A proposito di internet, vi è traccia di un libro-intervista che molti anni fa lo stesso editore Bompiani aveva immaginato con addirittura Umberto Eco interrogante e che non ha mai visto la luce. Ne avete parlato?
Pochi cenni. Pannella dice che il testo dovrebbe averlo ancora il curatore redazionale che era Andrea Ketoff. Nessuna polemica. Lui in generale è stato sempre restio a parlare di sé. Mi ha detto che in quel trattamento gli era sembrata marginalizzata la sua opinione della politica, rispetto al protagonismo del suo carattere e della sua personalità. Fu una ragione per non volere la pubblicazione, anche se rispettò e rispetta tuttora l’attenzione che Eco aveva avuto per lui.
 
Hai detto di “revisione” di giudizi. Puoi fare un esempio?

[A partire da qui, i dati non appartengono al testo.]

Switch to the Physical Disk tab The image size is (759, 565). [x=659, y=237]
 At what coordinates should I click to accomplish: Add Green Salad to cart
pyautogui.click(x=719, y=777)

Non c’è dubbio che la documentazione delle “tribune politiche” di certi anni restituisce Pannella molto polemico con tanti leader del tempo. Per esempio con Andreotti che oggi, alla luce di certi atteggiamenti che lui considera equilibrati assunti nella gestione della politica estera, ha una rivalutazione. Gianfranco Fini fa parte di questa rivisitazione ma con storie che hanno anche lunga data. L’amicizia con Craxi è parte dei suoi ricordi, con un trattamento interessante, chiaroscurale, che riguarda radicali e socialisti. Ma mi fermo, perché la storia dei rapporti con la politica italiana è nel libro a tutto campo.
 
Di cosa Pannella va più fiero raccontando la sua storia?
Della “famiglia radicale”, direi. Di quel genere di militanza. .
 
Quali errori lui stesso riconosce nella sua storia?
Detta così, la domanda non tiene conto dei linguaggi di Pannella. Errore è una parola come peccato che Marco non ama molto. L’ho un po’ pressato sugli anni settanta, sui successi maggioritari attorno alle battaglie referendarie non trasformati in forte crescita politica. Sulla vocazione a essere più “protesta” che “governo”. Apriti cielo. Poi su questioni come candidature “sbagliate” , alleanze o altre cose, risponde a tono, caso per caso.
Di cosa ti rammarichi a libro stampato?
Non so, forse del fatto che siamo tutti e due più allegri rispetto a una certa seriosità a cui un dialogo di quel genere obbliga. Ma di questi tempi, diciamo la verità, è difficile scherzare troppo e trasformare il pensiero in battute.